▸ What you will do
(1) In the forum thread below about salvaging turning stock, what did Daren cut some of the limb pieces into?
(2) Extend the forum thread below about salvaging turning stock, picking up right after its final line.

# start of Text passage

# Turning stock vulture



## Daren (Oct 14, 2006)

Since I got into this wood thing I am always on the look out for funky logs for the mill, I go so far as to dig through firewood piles for turning stock. It makes my wife laugh sometimes, we will be on a drive in the country and I see a good tree down and I stop and ask about it. We have had to come back to town on more than one "Sunday drive" to hook up the trailer.:laughing: 

Anyway I stopped to visit a guy yesterday and he heats a big tractor shed with wood and has a big pile behind the shed. I was kinda scanning what he had in the pile as we talked and I saw something curly. I picked it up and asked if I could have the chunk and told him that it would make good turning stock for me. He said he was just going to burn it obviously, take anything that I would like.

I didn't have my little utility trailer on back of the van (that's how bad I am, I usually don't leave the house alone without my little trailer "just in case") but there was not much there anyway. I am calling it apple, I am pretty sure that is what it is. It was already cut in small pieces, but I got some bigger trunk pieces and several limbs. I cut some of the limb pieces into pen blanks, they look cool with the sapwood/heart mixed. It is all curly even the limbs, the last picture is of the blanks, you can't really see the curl cause they are fresh cut and wet but it is there for sure.

If someone knows it is something other than apple, feel free to correct me. That is just my best guess (smelled like it)

http://www.woodworkingtalk.com/gallery/showphoto.php?photo=209&cat=500

http://www.woodworkingtalk.com/gallery/showphoto.php?photo=210&cat=500

http://http://www.woodworkingtalk.com/gallery/showphoto.php?photo=211&cat=500


----------



## JP Sinclair (Nov 13, 2006)

Daren-I love reading your stuff. I show it to my wife to prove I'm not the only wood nut. I actually dug in a buddy's firewood bin because I saw what I thought was curly cherry. Until reading your post I was too embarassed to admit it....


----------



## Daren (Oct 14, 2006)

JP Sinclair said:


> Until reading your post I was too embarassed to admit it....


I probably shouldn't fess up most of the things I do to feed my wood habit :laughing:, but you know what they say the first step to overcoming an addiction is to admit you have a problem. I think mine is incurable, oh well.


----------



## TexasTimbers (Oct 17, 2006)

JP,

We are all candidates for some kind of woodish 12-step plan so don't feel as though your affliction is something you have to deal with alone. :no: 


Like most of us, you will learn to cope enough that your friends and family will not ever even know the true extent of your addiction. 
Now, if you start sneaking a block of curly anything to bed and stashing it under your pillow, then your wife has every right send you to counseling at that point. :icon_wink: 

Short of that, "embrace your uniqueness". Uhg! I don't mean THAT way. :laughing:


----------



## Daren (Oct 14, 2006)

Well the little firewood pile apple blanks seemed to turn out ok.

http://www.woodworkingtalk.com/gallery/showphoto.php?photo=212&cat=500


----------



## Burlkraft (Oct 15, 2006)

Nice pens Daren....

Nuthin' like turning firewood into some killer lookin' pens....:thumbsup: :thumbsup: :thumbsup:


----------



## TexasTimbers (Oct 17, 2006)

Those are purdy Daren. Very nice. :thumbsup:


----------



## mdlbldrmatt135 (Dec 6, 2006)

# end of Text passage
# start of Data block

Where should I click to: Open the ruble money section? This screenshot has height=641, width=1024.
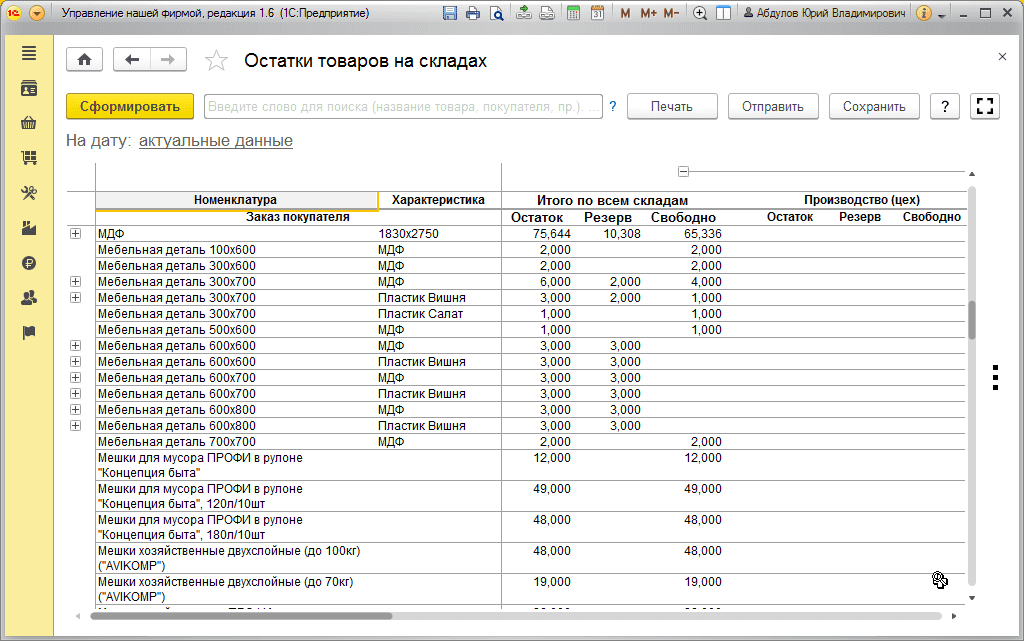click(x=28, y=263)

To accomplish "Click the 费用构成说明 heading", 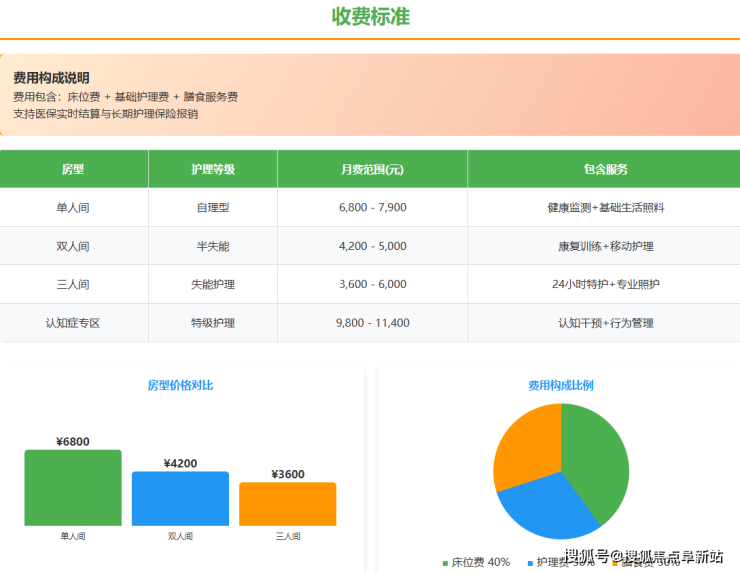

# end of Data block

▸ Answers to the problems
(1) Pen blanks.

(2)
OK.... I admit it..... A windstorm took down part of a Cedar on the property line..... I was cutting some of the Limb Crotches into smaller pcs to make some Bases for Figure models / Vignettes....... I admit it... I'm always looking... Whle cleaning up the Cedar I noticed some Damag on the Ash next to it.... Well, Looking closer at the trunk... HMM Looks liek the trunk had a Burl... So down it came... and SUre enough theres a bit of Burl and some Curly lumber..... LOL It sucks whn I go Hunting.... Always Wishing I had a Chainsaw........LOL


----------



## JP Sinclair (Nov 13, 2006)

*Big Beautiful Burls*

My cherry burls arrived on Christmas day. My tree service buddy even worked on Christmas. Amazing how hard he works. Anyway, they are just awaiting a date with the saw now. I like the look even with the rough surface from the chain saw. The trunk of the tree has some cracks but the burls seem solid. I just know I won't be able to resist those when I fire the saw up this weekend. Just have to figure out exactly how I want to slice them. I'll have some display pics when they are done :thumbsup:


----------



## TexasTimbers (Oct 17, 2006)

wow those are going to be some pretty bowls you can tell.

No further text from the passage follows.